* _Stated task 1_
Copy the rows below word for word, starting at the line that contains "Task: Click the Grilled" and ending at the line that contains "Looking at the screenshot, I should 612,185.", with both of those lines included.

* _Text block_
>>>
On Writing: How Stephen King Got Started As a Writer


“Reading has always been an important part of my success and happiness. I am not unusual in that regard. Most of the most accomplished men and women of our time credit a good part of their success to reading.” – Mark Ford

A Confidence Booster From the King

“Long live the King,” hailed Entertainment Weekly when this book was published in 2000. No, not that King (although I think every American should make a pilgrimage to Graceland). Stephen King, the master storyteller from Bangor, Maine. Author of Carrie and Salem’s Lot (both written in the laundry room of a rented trailer), plus 47 other books that have sold over 350 million copies. I snatched up King’s On Writing a few years ago on a recommendation from John Forde. I devoured it in one sitting and took notes on almost all 297 pages.

On Writing is King’s revealing inside look at how he got started as a writer, what inspires him, and how he developed his style. More than anything, it’s a book about passion for the craft of writing. I read On Writing a few years ago when I was just getting started as a Barefoot Writer. It inspired me and motivated me like no other book has. It made me laugh and it made me cry. Above all, it gave me the confidence that I could be a successful writer.

When I read the last page, closed the book, and lodged it in a place of importance on my office bookshelf, I finally started calling myself a writer. I’ve never looked back, and I owe a debt of gratitude to Stephen King. Wherever you are on your journey to the writer’s life, check out On Writing or the harder-to-find companion book, Secret Windows. You may just get a push from the King like I did.
<<<
* _Stated task 2_
Continue the piece about Stephen King's On Writing from the point where it stops.

* _Dataset excerpts_
>>>
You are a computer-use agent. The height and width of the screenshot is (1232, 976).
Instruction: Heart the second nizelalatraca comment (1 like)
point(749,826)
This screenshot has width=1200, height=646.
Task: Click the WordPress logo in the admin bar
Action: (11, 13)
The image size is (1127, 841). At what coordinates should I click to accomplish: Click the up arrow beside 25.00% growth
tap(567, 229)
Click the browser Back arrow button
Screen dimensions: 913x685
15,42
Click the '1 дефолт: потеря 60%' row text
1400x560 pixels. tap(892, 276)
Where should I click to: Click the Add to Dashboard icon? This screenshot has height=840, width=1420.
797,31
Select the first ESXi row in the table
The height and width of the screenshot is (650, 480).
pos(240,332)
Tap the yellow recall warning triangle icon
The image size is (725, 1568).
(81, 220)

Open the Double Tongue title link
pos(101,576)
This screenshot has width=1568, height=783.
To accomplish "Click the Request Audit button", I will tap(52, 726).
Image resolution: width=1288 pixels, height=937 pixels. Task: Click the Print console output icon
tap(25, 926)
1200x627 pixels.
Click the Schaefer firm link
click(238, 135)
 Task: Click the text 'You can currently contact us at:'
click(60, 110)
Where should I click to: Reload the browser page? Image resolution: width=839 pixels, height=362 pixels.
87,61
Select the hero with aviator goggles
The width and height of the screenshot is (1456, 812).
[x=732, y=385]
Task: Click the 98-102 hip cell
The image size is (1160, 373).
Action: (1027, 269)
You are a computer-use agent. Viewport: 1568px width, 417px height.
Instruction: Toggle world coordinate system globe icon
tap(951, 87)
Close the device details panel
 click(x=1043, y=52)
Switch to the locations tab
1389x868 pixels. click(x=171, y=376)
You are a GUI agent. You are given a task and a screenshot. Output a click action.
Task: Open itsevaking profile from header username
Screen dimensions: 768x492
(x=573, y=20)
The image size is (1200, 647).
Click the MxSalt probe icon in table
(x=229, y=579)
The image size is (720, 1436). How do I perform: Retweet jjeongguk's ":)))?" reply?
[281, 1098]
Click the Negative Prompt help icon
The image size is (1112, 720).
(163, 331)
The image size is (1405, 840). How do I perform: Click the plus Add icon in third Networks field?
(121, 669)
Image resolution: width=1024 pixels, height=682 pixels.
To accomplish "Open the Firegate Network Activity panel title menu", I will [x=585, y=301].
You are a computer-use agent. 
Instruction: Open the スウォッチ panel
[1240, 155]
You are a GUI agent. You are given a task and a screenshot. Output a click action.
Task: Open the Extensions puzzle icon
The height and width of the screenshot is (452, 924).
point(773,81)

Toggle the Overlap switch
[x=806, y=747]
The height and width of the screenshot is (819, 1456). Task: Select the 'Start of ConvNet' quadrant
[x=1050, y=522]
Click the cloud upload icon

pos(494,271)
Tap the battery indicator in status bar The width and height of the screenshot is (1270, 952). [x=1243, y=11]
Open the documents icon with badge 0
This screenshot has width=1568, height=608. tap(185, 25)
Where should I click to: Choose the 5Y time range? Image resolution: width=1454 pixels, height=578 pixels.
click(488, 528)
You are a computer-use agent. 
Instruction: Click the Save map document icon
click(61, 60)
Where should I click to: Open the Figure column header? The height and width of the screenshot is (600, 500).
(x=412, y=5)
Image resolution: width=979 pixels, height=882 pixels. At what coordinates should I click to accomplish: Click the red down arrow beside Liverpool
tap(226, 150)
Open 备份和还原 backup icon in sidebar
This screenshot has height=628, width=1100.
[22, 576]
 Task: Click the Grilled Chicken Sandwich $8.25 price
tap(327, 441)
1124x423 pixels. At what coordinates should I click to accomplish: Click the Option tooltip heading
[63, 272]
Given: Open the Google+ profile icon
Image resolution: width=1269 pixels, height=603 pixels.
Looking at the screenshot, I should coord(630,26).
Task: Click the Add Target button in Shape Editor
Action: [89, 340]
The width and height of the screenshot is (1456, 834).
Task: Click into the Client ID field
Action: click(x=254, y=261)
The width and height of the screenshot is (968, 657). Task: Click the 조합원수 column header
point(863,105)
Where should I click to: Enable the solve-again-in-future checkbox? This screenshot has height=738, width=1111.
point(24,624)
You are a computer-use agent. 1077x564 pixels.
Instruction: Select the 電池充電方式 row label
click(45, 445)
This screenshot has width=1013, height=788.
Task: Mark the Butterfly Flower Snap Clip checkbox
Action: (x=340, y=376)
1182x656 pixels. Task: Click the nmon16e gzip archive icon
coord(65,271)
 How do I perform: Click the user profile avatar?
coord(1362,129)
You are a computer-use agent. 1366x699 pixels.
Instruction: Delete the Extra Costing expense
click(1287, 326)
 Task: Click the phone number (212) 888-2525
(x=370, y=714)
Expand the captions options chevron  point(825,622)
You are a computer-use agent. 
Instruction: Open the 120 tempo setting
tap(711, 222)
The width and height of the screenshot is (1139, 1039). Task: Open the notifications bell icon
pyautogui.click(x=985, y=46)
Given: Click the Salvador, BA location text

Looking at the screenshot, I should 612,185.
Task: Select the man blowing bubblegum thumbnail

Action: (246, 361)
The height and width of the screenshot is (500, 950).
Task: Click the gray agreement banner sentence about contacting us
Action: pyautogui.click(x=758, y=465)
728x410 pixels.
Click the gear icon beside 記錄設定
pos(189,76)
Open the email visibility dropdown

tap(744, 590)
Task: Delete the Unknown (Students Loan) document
<<<
* _Written response 1_
 Task: Click the Grilled Chicken Sandwich $8.25 price
tap(327, 441)
1124x423 pixels. At what coordinates should I click to accomplish: Click the Option tooltip heading
[63, 272]
Given: Open the Google+ profile icon
Image resolution: width=1269 pixels, height=603 pixels.
Looking at the screenshot, I should coord(630,26).
Task: Click the Add Target button in Shape Editor
Action: [89, 340]
The width and height of the screenshot is (1456, 834).
Task: Click into the Client ID field
Action: click(x=254, y=261)
The width and height of the screenshot is (968, 657). Task: Click the 조합원수 column header
point(863,105)
Where should I click to: Enable the solve-again-in-future checkbox? This screenshot has height=738, width=1111.
point(24,624)
You are a computer-use agent. 1077x564 pixels.
Instruction: Select the 電池充電方式 row label
click(45, 445)
This screenshot has width=1013, height=788.
Task: Mark the Butterfly Flower Snap Clip checkbox
Action: (x=340, y=376)
1182x656 pixels. Task: Click the nmon16e gzip archive icon
coord(65,271)
 How do I perform: Click the user profile avatar?
coord(1362,129)
You are a computer-use agent. 1366x699 pixels.
Instruction: Delete the Extra Costing expense
click(1287, 326)
 Task: Click the phone number (212) 888-2525
(x=370, y=714)
Expand the captions options chevron  point(825,622)
You are a computer-use agent. 
Instruction: Open the 120 tempo setting
tap(711, 222)
The width and height of the screenshot is (1139, 1039). Task: Open the notifications bell icon
pyautogui.click(x=985, y=46)
Given: Click the Salvador, BA location text

Looking at the screenshot, I should 612,185.

* _Written response 2_
Lessons From a Master Writer …

Even though he’s a bestselling fiction author and you and I are copywriters, you’ll find a lot of common ground and practical ideas to implement. To tell you the truth, I’m not even a fan of Stephen King. This is the only book of his I’ve ever read. But I learned three important things that I use every day in my writing routine:

  1. Establish a clear-cut writing schedule. For King, mornings are prime writing time. His goal is to write about 10 pages per day, about 2,000 words. That’s about a million words in a year and a half. Not bad. His afternoons are for naps and letters, and evenings are for reading, family, and revisions that can’t wait (and Red Sox games on TV). I like his evening schedule, but I skip the naps and letters, and my goal is five pages by 8 a.m. (about 1,250 words in the font size I use) and anything I can get after that. For me, it’s all a labor of love. What is your daily schedule? Share with me in the comments below.
  2. Keep vocabulary and grammar simple and the style conversational. Hey, could this guy be a closet copywriter? King says to avoid the passive tense, get rid of adverbs, use short paragraphs and lots of white space, and keep it all tight.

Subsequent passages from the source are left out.